NEW YORK: Defence Minister Khurram Dastgir Khan has criticized the U.S. suspension of security aid to Pakistan, saying the move has emasculated the war on terror in the region.
“By choosing castigation over cooperation, the U.S. has emasculated the war on terror in this region,” he was quoted as saying in an interview with The Wall Street Journal (WSJ), a major American financial newspaper.
Dastgir Khan’s comments are part of the Journal’s dispatch from Islamabad, headlined: ‘With U.S. Aid Cut, Pakistan Drifts Closer to China’.
As regional alliances shift in the wake of U.S. actions against Pakistan, the dispatch wrote, ‘China jumped in with statements supportive of Pakistan, as did Iran and Turkey; Pakistan has also improved its relationship in recent years with another American antagonist, Russia, setting up Islamabad with a quartet of alternative allies who have tense or adversarial relationships with Washington.”
“Punishing Pakistan pushes it towards America’s major adversaries,” the defence minister said.
Foreign Minister Khawaja Muhammad Asif has already declared the Pakistan-US partnership to be over. “We do not have any alliance,” Asif told the Journal last week.
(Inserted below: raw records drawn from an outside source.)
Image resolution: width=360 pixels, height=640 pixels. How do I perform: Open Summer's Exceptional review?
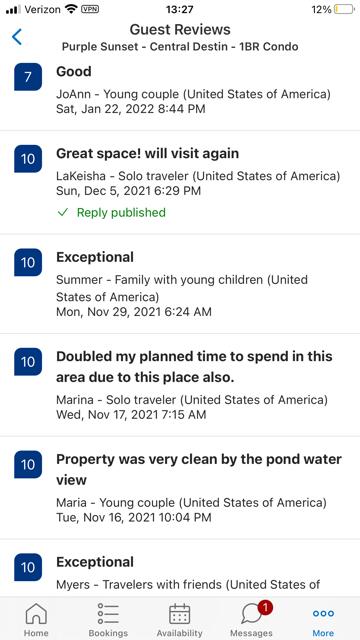pos(180,284)
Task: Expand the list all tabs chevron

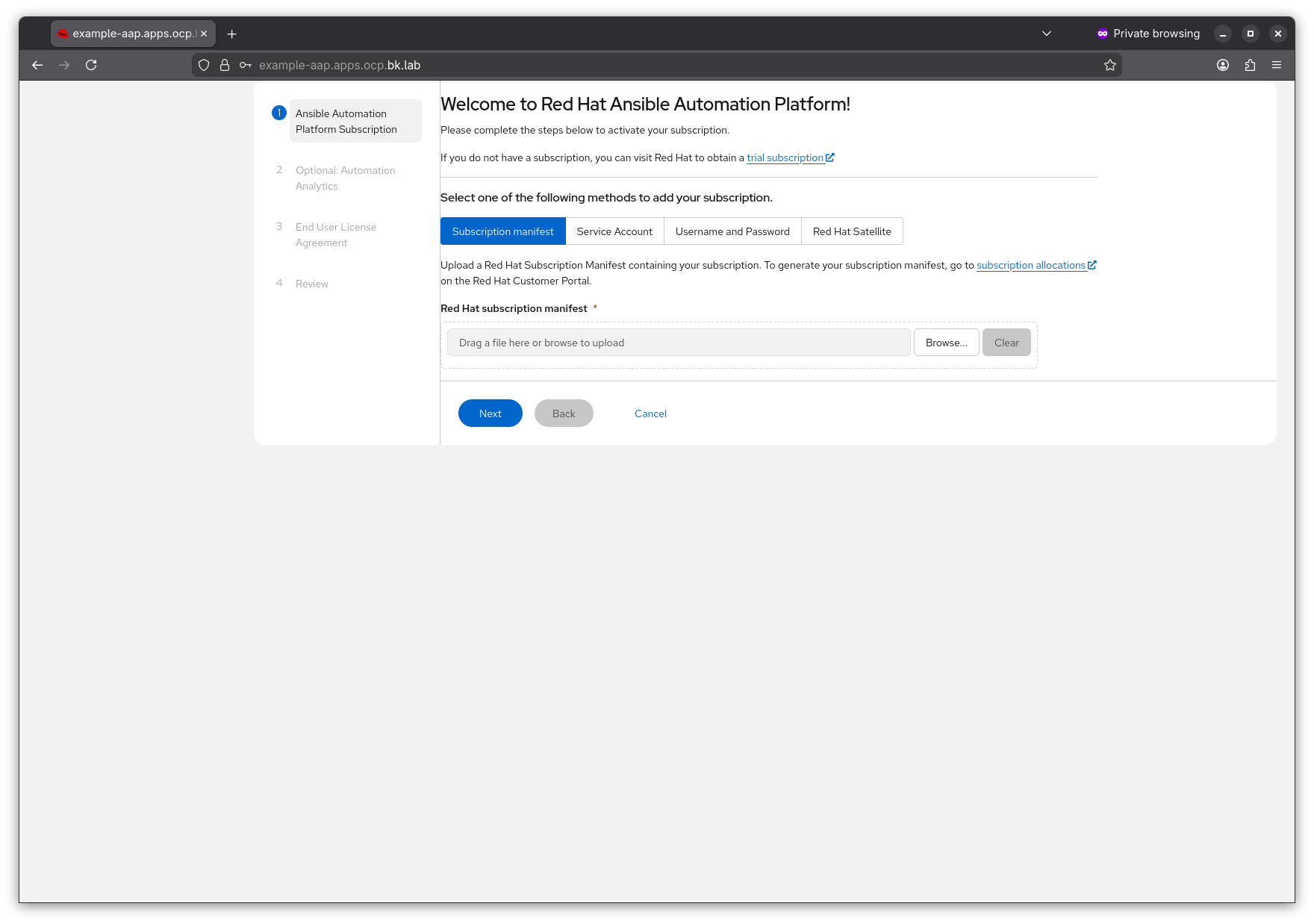Action: [1047, 34]
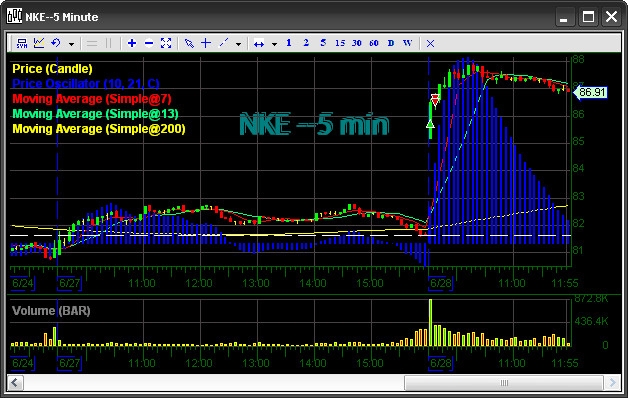Click the horizontal scrollbar thumb
The image size is (628, 398).
(504, 383)
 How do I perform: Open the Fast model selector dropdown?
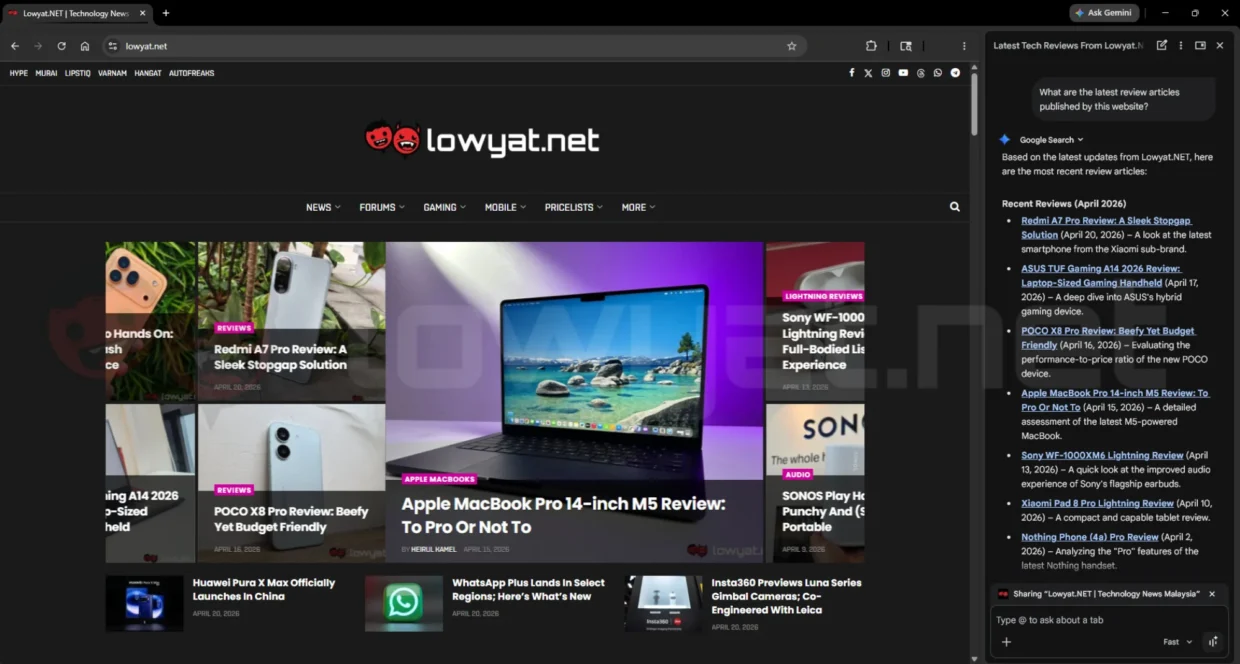coord(1177,641)
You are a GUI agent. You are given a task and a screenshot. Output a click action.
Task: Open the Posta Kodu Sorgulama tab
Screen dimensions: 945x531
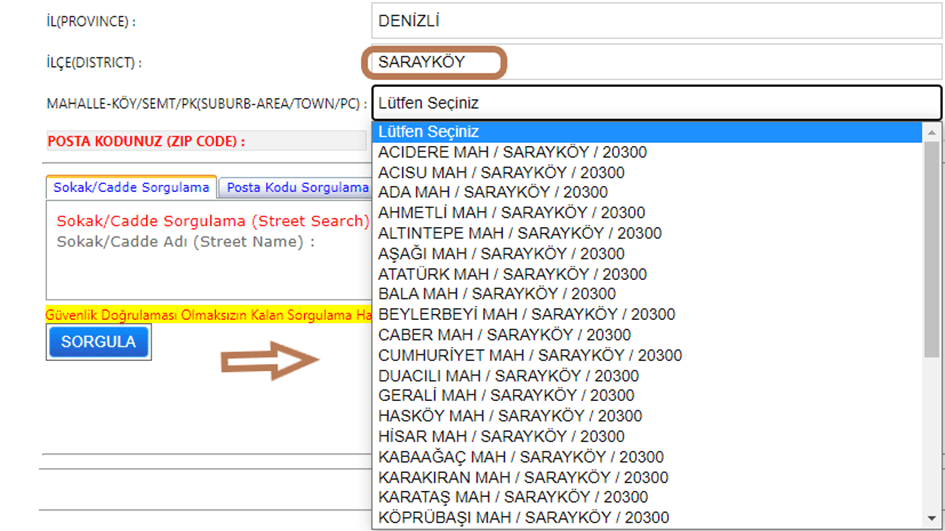point(295,187)
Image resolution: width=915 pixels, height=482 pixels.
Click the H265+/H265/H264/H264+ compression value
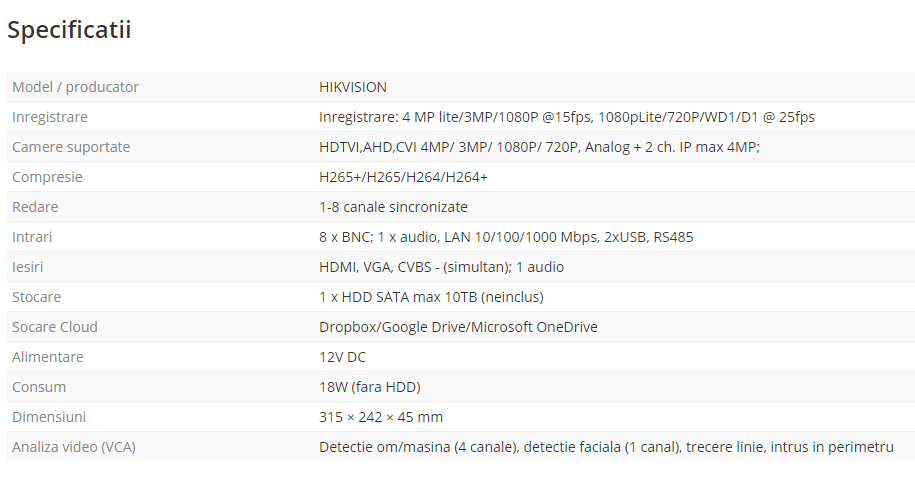pyautogui.click(x=403, y=177)
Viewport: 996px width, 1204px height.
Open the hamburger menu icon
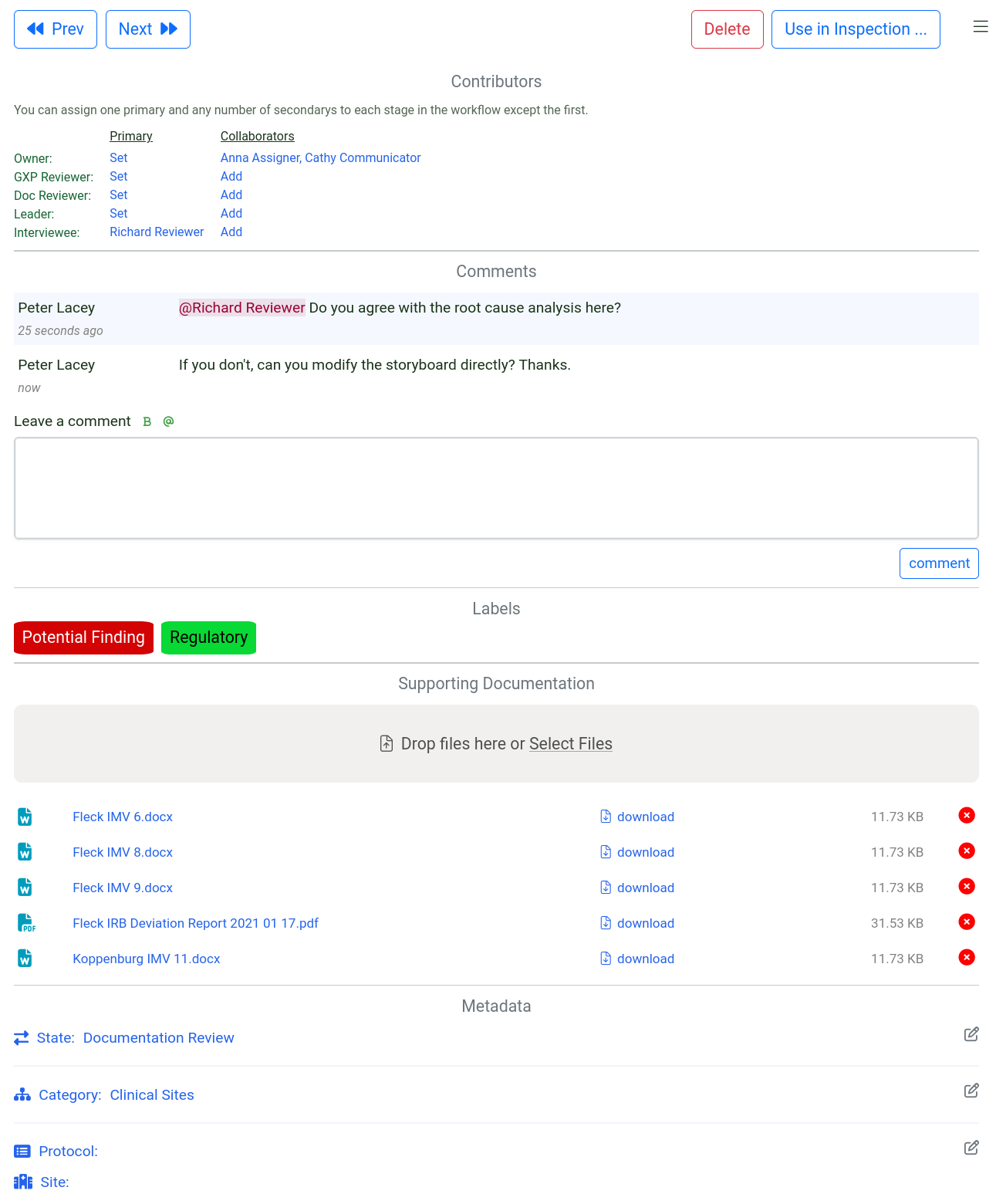[980, 28]
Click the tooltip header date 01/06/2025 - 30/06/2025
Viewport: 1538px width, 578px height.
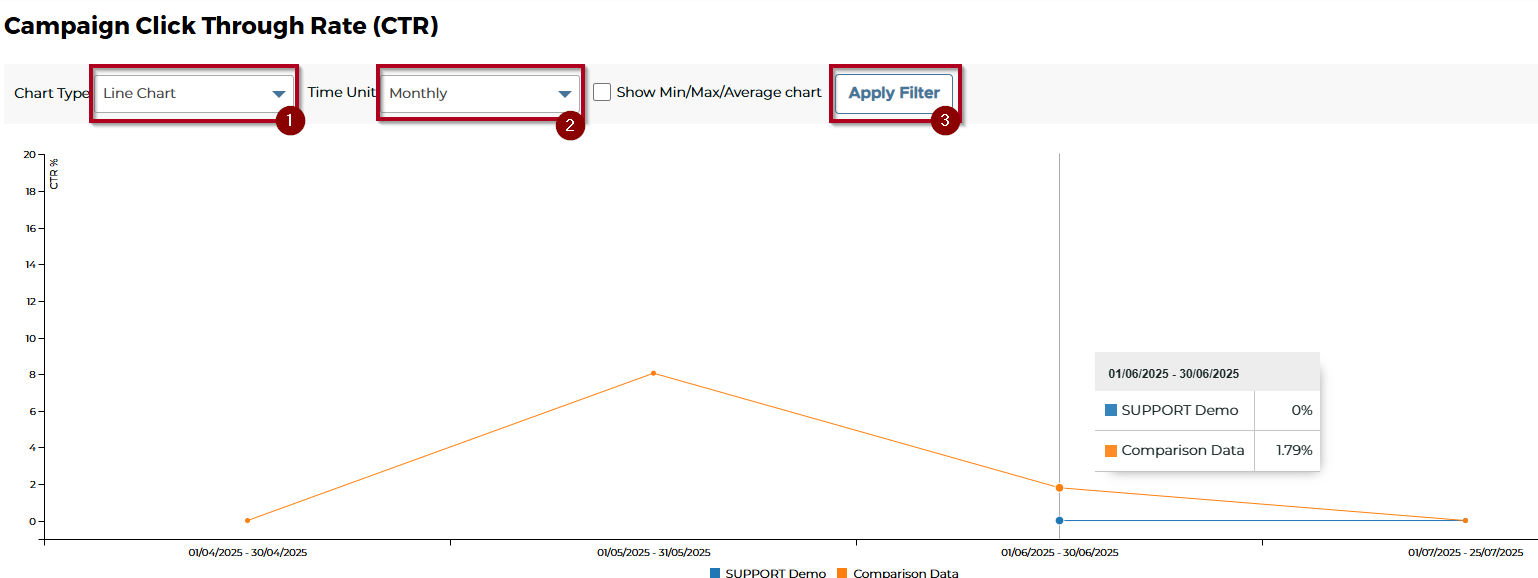pyautogui.click(x=1173, y=374)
The WSJ dispatch refers to the strengthening Sino-Pakistan ties, saying, “China has already invested heavily in a relationship that is redefining the balance of power in Asia, anchored by a $55 billion-plus infrastructure program that aims in part to boost Pakistan’s economy in part as a counterweight against their common competitor, India.”
Pakistan, the report added, also believed that it is key to any eventual peace deal to end the war in Afghanistan. “If America distances itself from Pakistan, any reconciliation is not possible in Afghanistan without Pakistan sitting at that table,” Dastgir Khan, the defense minister, said.